Dans une interview pour le journal Le Monde, Serge Jacquemier, président de l’Association des créateurs et fabricants de jouets français (ACFJF), regrette cette course aux prix les plus bas. Les coûts de revient de la fabrication sont en effet de 30 à 40% inférieurs en Asie (par rapport à la France). D’une autre enquête, il ressort que fabriquer une peluche en Chine coûte dix fois moins cher qu’en France

Lorsqu’une ONG s’infiltre

De nombreuses ONG dénoncent pourtant toujours les conditions dans lesquels travaillent les ouvriers du jouet. Les salaires sont bas et les conditions de travail sont parfois à la limite du soutenable. Des cadences très élevées en trois huit ou en deux douze. La province du Yiwu (sud de Shanghaï) est particulièrement concernée, connue pour sa main d’œuvre à bas coût et proche des premiers ports mondiaux.
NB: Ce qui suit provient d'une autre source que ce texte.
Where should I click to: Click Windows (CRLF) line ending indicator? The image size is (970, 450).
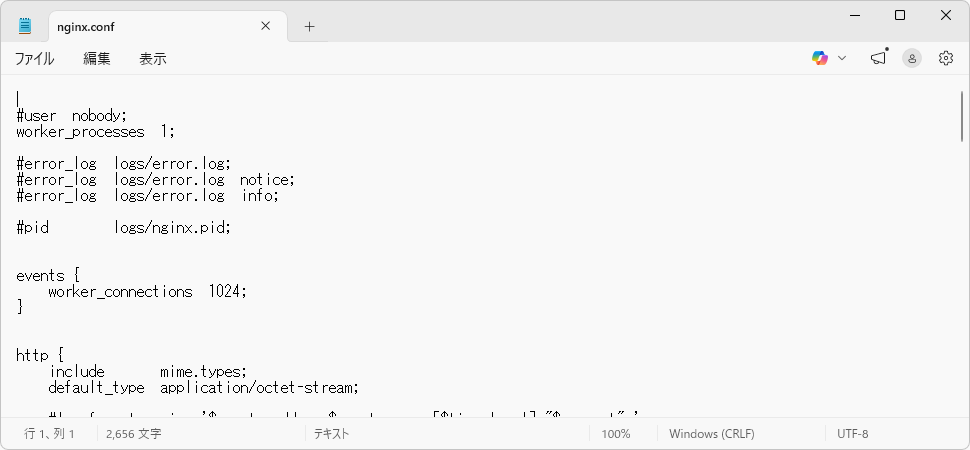click(x=711, y=434)
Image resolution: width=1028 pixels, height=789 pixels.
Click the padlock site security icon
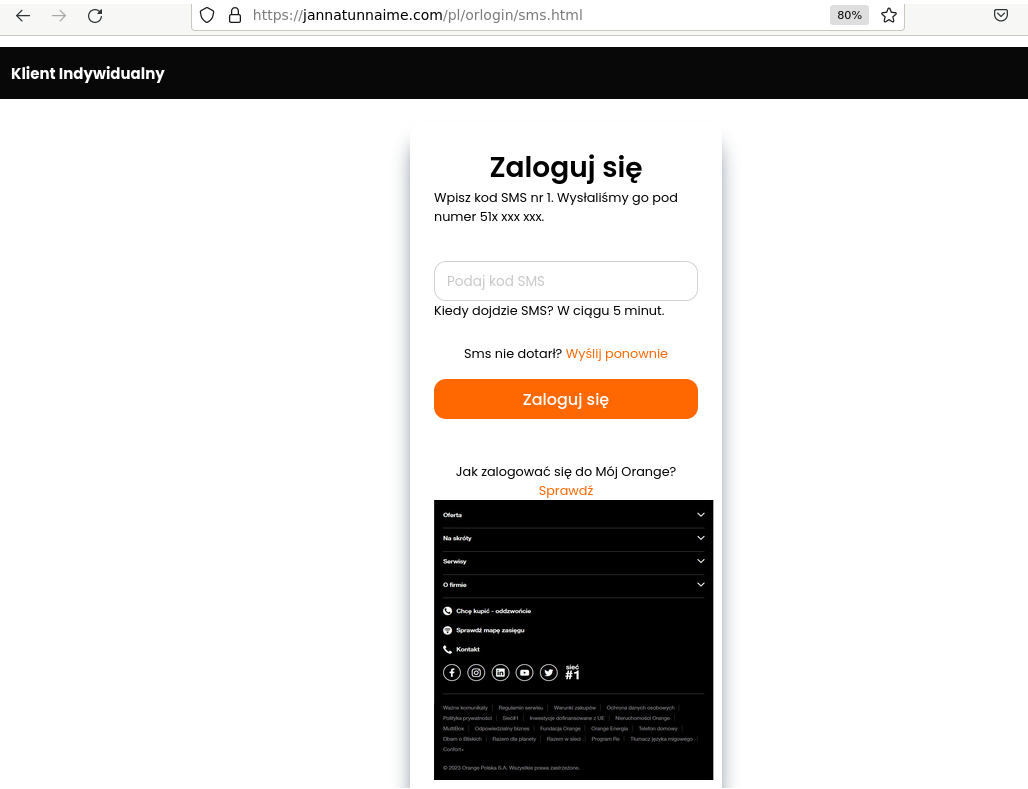[235, 15]
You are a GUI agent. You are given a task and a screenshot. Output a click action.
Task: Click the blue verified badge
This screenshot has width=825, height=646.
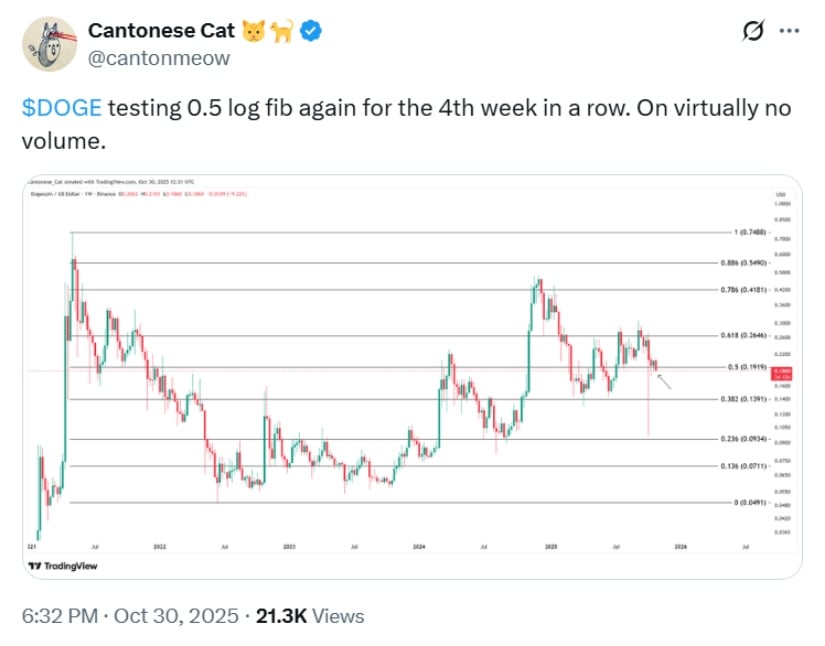click(313, 31)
Plus encore, des ONG ont infiltré ces usines pour dénoncer cette situation. China Labor Watch, avec l’aide d’une organisation française, s’est introduit dans 4 usines. Dans un rapport de 2014, l’ONG liste les multiples infractions à la législation en vigueur et dénonce l’exploitation des travailleurs du jouet (discriminations, heures supplémentaires excessives, indécence des conditions de vie, maltraitance psychologique et parfois physique…).

Dans une autre affaire relayée récemment par China Labor Watch, Hu Nianzhen, une employée travaillant au sein d’une usine de jouets Mattel se serait suicidée après avoir fait l’objet de menaces et d’une cadence de travail effrénée.
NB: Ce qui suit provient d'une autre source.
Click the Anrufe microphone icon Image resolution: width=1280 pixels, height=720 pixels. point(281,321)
L’intensité concurrentielle sur le marché du jouet induit une pression toujours plus grande sur les coûts et par conséquent sur la main d’œuvre. Suffisamment rare pour le souligner, certaines marques européennes luttent contre vents et marées pour éviter la délocalisation. C’est le cas de l’enseigne JeuJura ou Smoby. Cette dernière a investi « plusieurs dizaines de millions d’euros dans l’outil industriel et logistique, pour être compétitif » indique un responsable de la société. Implanté à Lavans-les-Saint Claude, 70% de la production de Smoby sort de ses usines jurassiennes.